Barbara Bonney, captured at just the right stage in her career, is a charming and properly youthful Sophie. Not an edge of hardness or strain can be found anywhere in her voice and this is matched by her animated and girlish portrayal. Girlish first in her excitement at the prospect of marriage, then in her fascination with Octavian and her subsequent fear and revulsion of Baron von Ochs - here in the estimable form of Aage Haugland who plays the boorish, self-styled country 'gentleman' for all its worth and singing with an ideal combination of vocal weight and clarity. He also gives off a good, piercing whistle when called for.

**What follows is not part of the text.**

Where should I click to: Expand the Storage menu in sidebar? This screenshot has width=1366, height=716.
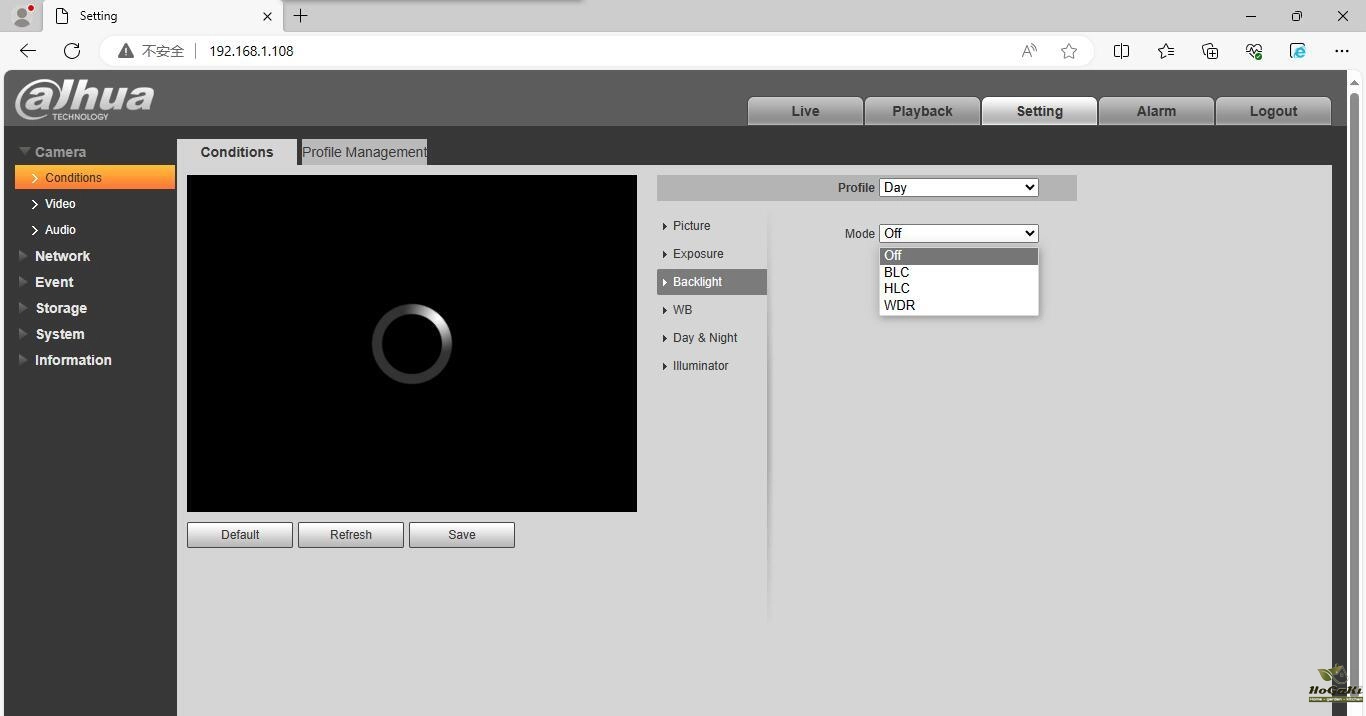(x=61, y=308)
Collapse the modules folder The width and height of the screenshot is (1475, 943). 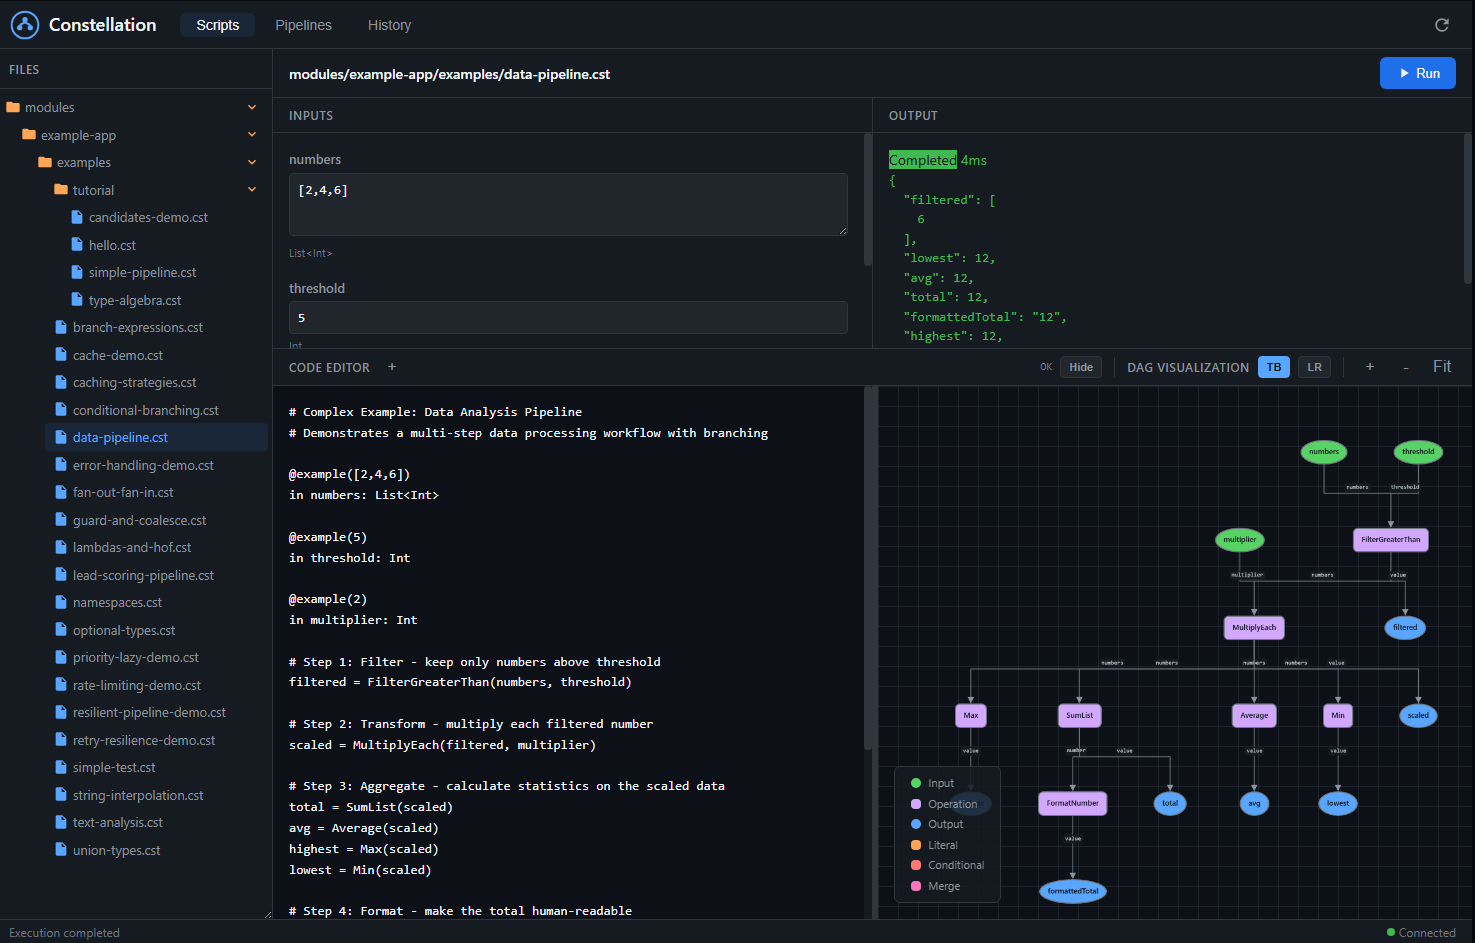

Crowning all is the radiantly beautiful Marschallin of Kiri Te Kanawa, again caught at the right time. Just as in her EMI audio recording of the role of a few years later, she provides a detailed animated portrayal. She is as creamily beautiful of voice as the critics have always said - but this isn't the walk-through performance that some critics would have you expect from Kiri. This is a detailed, fully rounded and deeply felt performance. I don't know whether the tears at the end of the first act are real or the device of an actress - they will certainly have been lost on the audience at Covent Garden - but the camera reveals Kiri Te Kanawa the accomplished singing actress. This is utterly cherishable, and an important document of one of the great singers of the twentieth century at her very best.
All is underpinned and brought together by Sir Georg Solti with his special alchemy in the pit. His old orchestra play out of their skins for their former music director. Solti keeps the whole thing moving at an ideal pace, just right for the action - and reminding us in some of the busier passages just who it is in the pit - and that this is from the composer of Elektra and Salome.

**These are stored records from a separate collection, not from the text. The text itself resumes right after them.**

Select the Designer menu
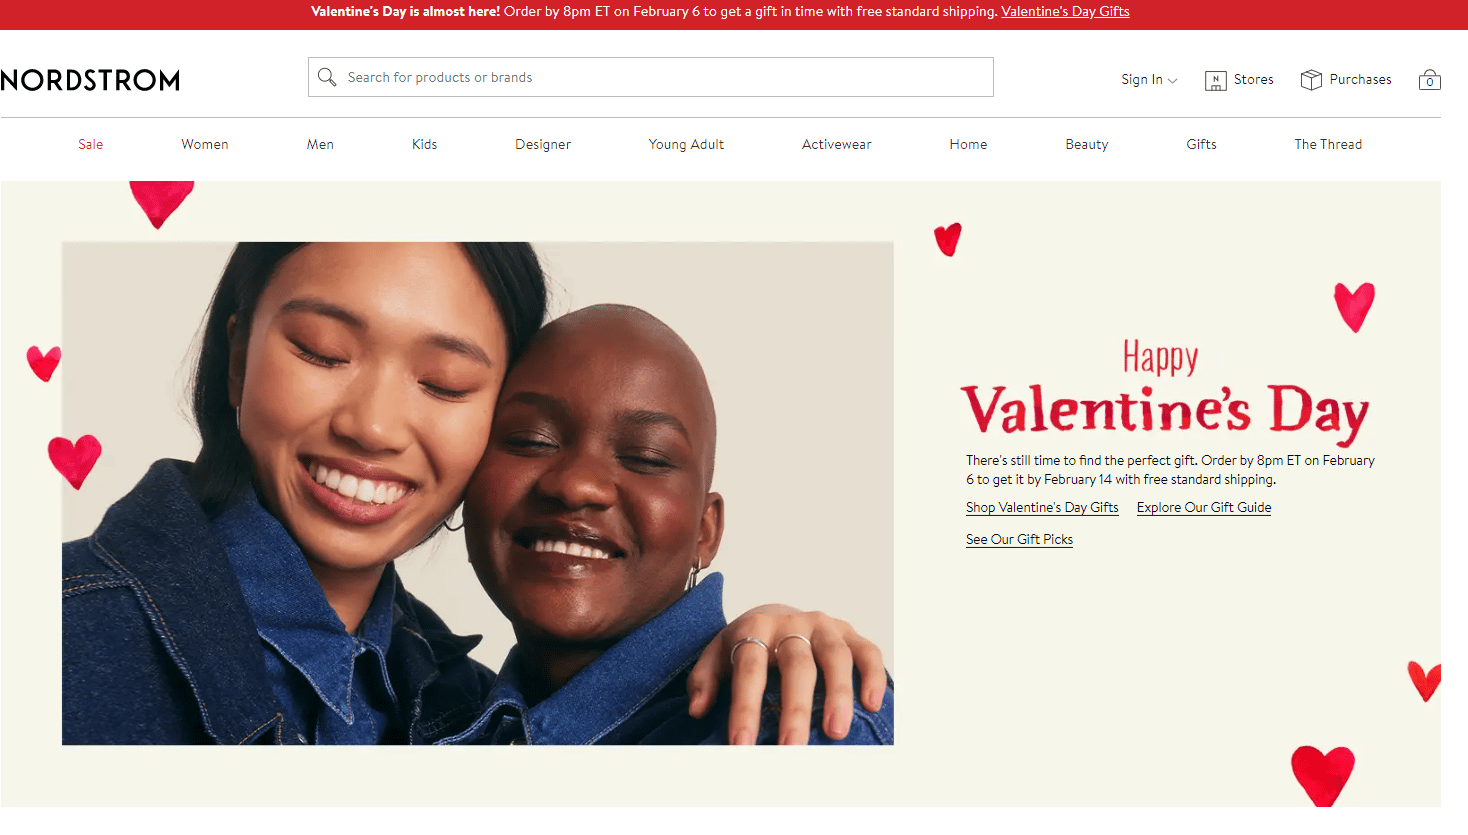The height and width of the screenshot is (835, 1468). [x=543, y=145]
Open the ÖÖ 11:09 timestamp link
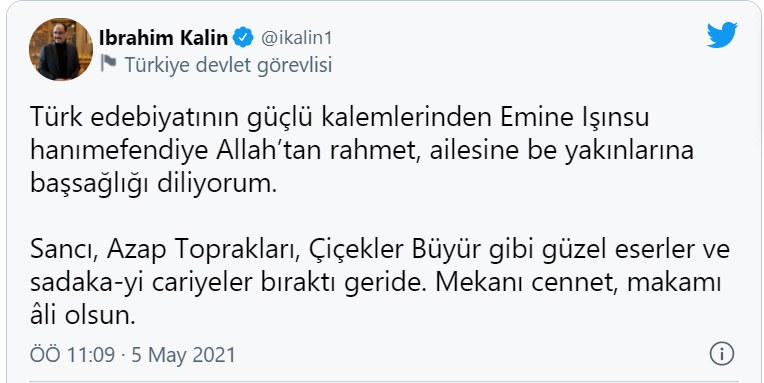Screen dimensions: 764x383 coord(73,354)
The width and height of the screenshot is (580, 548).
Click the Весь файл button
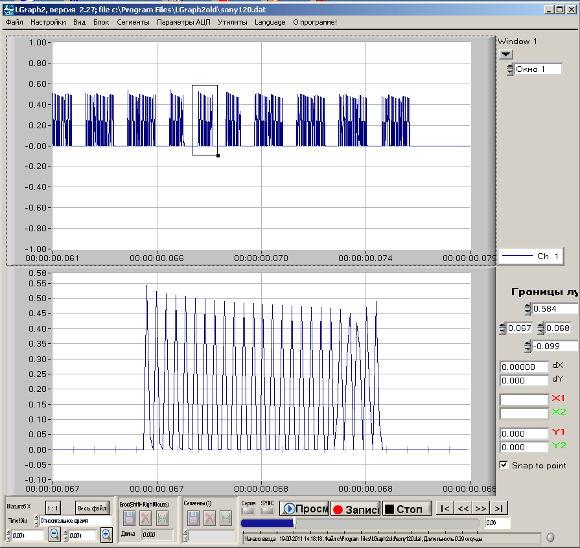click(x=92, y=508)
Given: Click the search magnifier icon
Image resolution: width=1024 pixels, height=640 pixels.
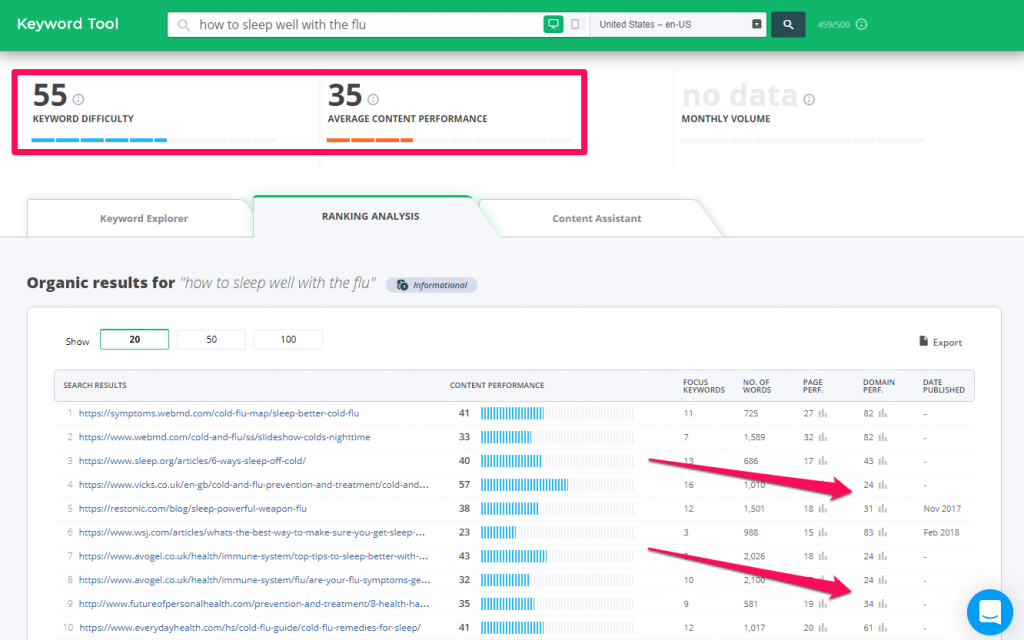Looking at the screenshot, I should (788, 24).
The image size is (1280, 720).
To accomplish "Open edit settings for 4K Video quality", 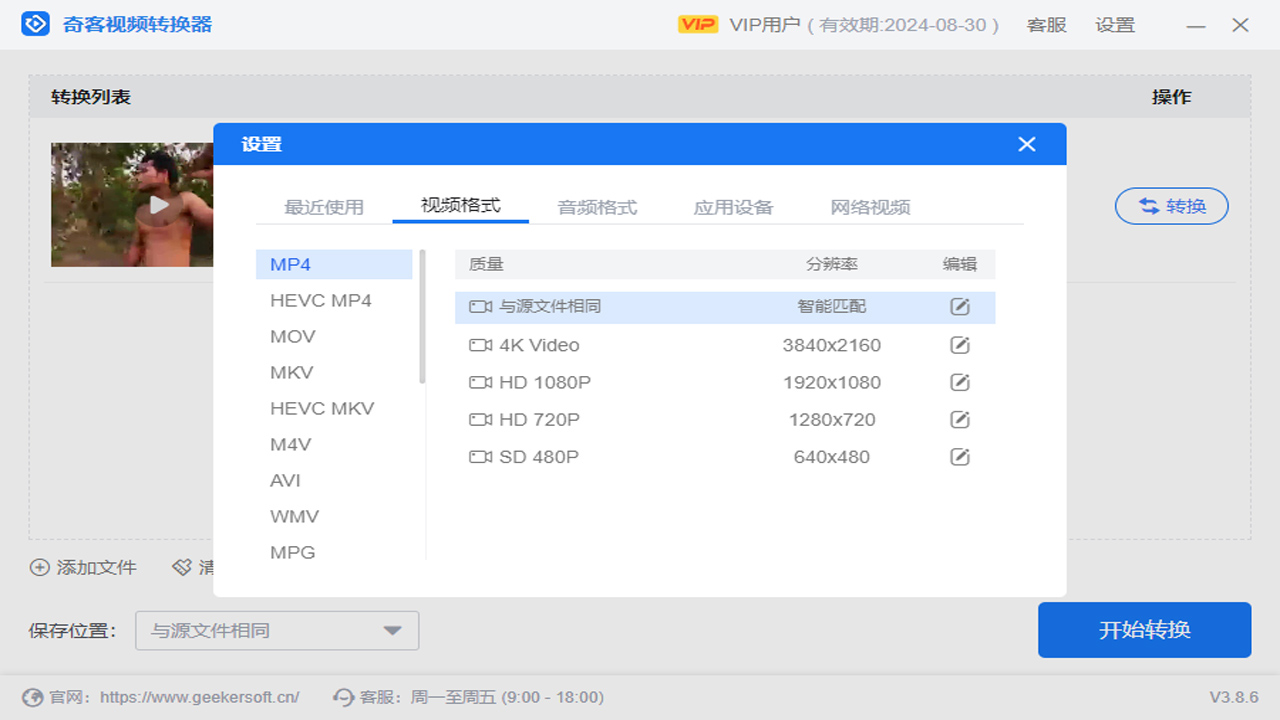I will tap(959, 345).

The whole thing is transferred faithfully, if a little economically in the NVC/Warner fashion, to DVD. I certainly could have lived with the cost of a second DVD so that a PCM Stereo soundtrack could have been provided - with higher bitrates for a bit better picture. As it is we have the whole opera (at a not inconsiderable length of 197 minutes) on a single sided, dual layer DVD9. The NTSC picture is of course 4:3 in shape and of acceptably high (rather than excellent) quality, and the Dolby Digital 2.0 stereo soundtrack is very nice - which is of more tribute to the original recording and the BBC's microphone placement in the theatre than to any feat of DVD mastering. The slightly miserly DVD treatment (the lack of PCM soundtrack and no PAL version for the UK) from NVC/Warner does not however cost this DVD it's fifth star - the whole thing when played on a good system is suitably immersive to make you forget the age of the recording.
Now, a new Rosenkavalier with Renée Fleming as the Marschallin, Susan Graham as Octavian and maybe Barbara Bonney as Sophie (if she could be tempted to do it again) conducted by someone like Christian Thielemann would be most welcome - especially with 16:9 and DTS surround. That however does not exist and even if it did, I would not let go of this in a hurry. This performance is pure gold.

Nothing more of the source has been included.